WebmailSaving an Attachment
  1. Look for the attachment to be represented by a paperclip or small message tile near the message itself in your list of email.
    Gmail
    Gmail message list with attachment tile highlighted.
    Outlook.com
    Outlook.com message list with paperclip highlighted.
  2. Select the download arrow for the file.
    Gmail
    Gmail attachment download arrow highlighted.
    Outlook.com
    Outlook.com attachment with download arrow highlighted.
  3. Save the file where you prefer, so you can access it at a later time.

There are two common problems people encounter when it comes, and both tend to be simple human error. Understanding these problems can help when working with the sender to resolve them quickly.

Message References A Non-Existent Attachment

People often send messages quickly, without thinking, and while they meant to attach a file, forgot to, but still refer to it in the email. It can be confusing what's going on because of this. Most webmail providers will not show a file tile or paperclip if there's not an attachment.

Gmail
Gmail message without attachment highlighting where file tile would be located.
Outlook.com
Outlook.com message without attachment highlighting where paperclip and file tile would be.

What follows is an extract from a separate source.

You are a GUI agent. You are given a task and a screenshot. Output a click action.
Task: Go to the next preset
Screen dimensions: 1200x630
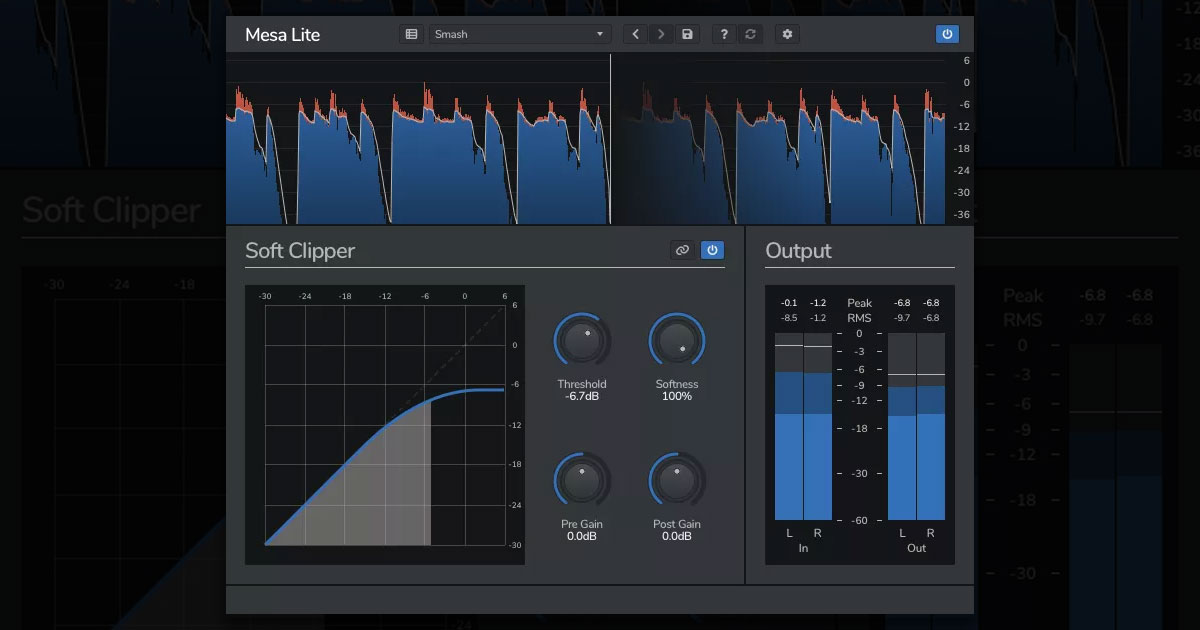[661, 34]
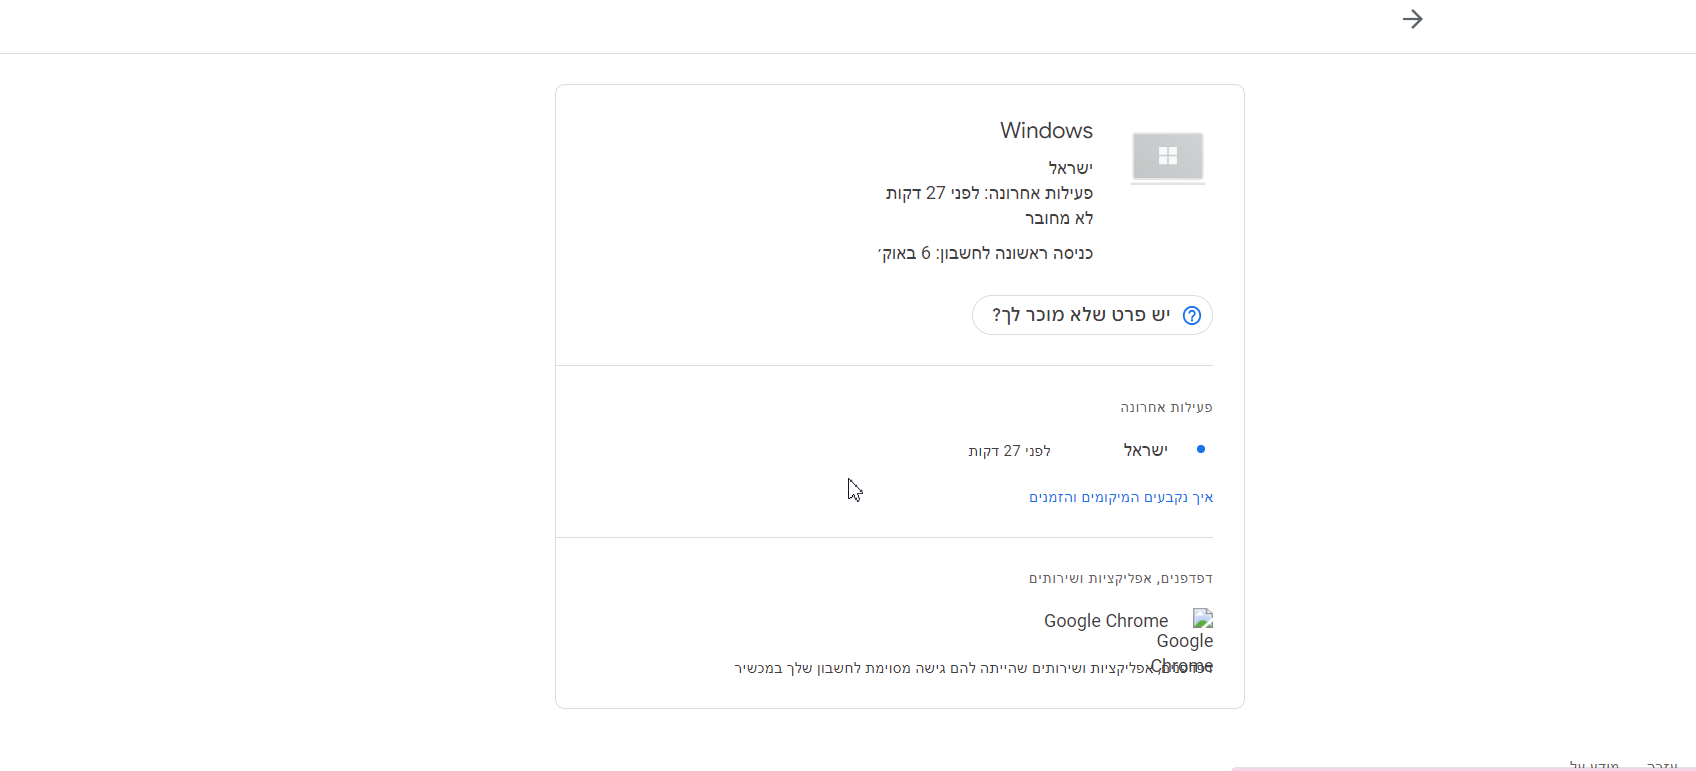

In the above images, ther text says there's an attachment, but it doesn't appear. That's because the sender didn't attach anything in the first place; a simple human error. You can tell because there's no paperclip icon next to the mail message on the left, and there's no file blocks above the message on the right.

The best solution is to reply to the mail, and let the sender know they accidently forgot to include the attachment, and to ask them to re-send it.

No Program to Open Attachment

Another common issue is people will send you a message in a format or type that you cannot open, because your computer lacks the program to do so.

Gmail
Gmail no preview available.
Outlook.com
Outlook.com prompting to save file.

If you open an attachment, and see a box asking how you want to open a file, it means you don't have the exact program needed to look at the contents of that file. It is possible to search the Internet, the built-in Store for your device, and other places to attempt to determine exactly what kind of file it is, then figure out some program that will allow you to open it. The problem is that is a lot of guess-work on your part often times, and, again, usually can be solved much more simply by speaking with the person who sent you the message in the first place.

While it used to be true that you'd need to do the 'leg work' on this, that's really not the case anymore. Most document programs can easily create a PDF, or Portable Document Format of the file, that can be opened easily by Windows directly. Most image programs can export, or save the file in an easier format for everyone to understand, such as PNG or JPG. All of these options are a lot easier than spending hours trying to figure out what you've been sent, but they rely on you talking to the person who sent you the document.

Reply to the message, and let the sender know they sent the document in a format you can't use. Ask them to export it in a more-accessible format; this is quick and easy for the vast majority of software out there.

If they're unable to save the file and re-send it in a different format, the sender will know what program they used to make the file in the first place, and tell you so you can download or purchase the appropriate program.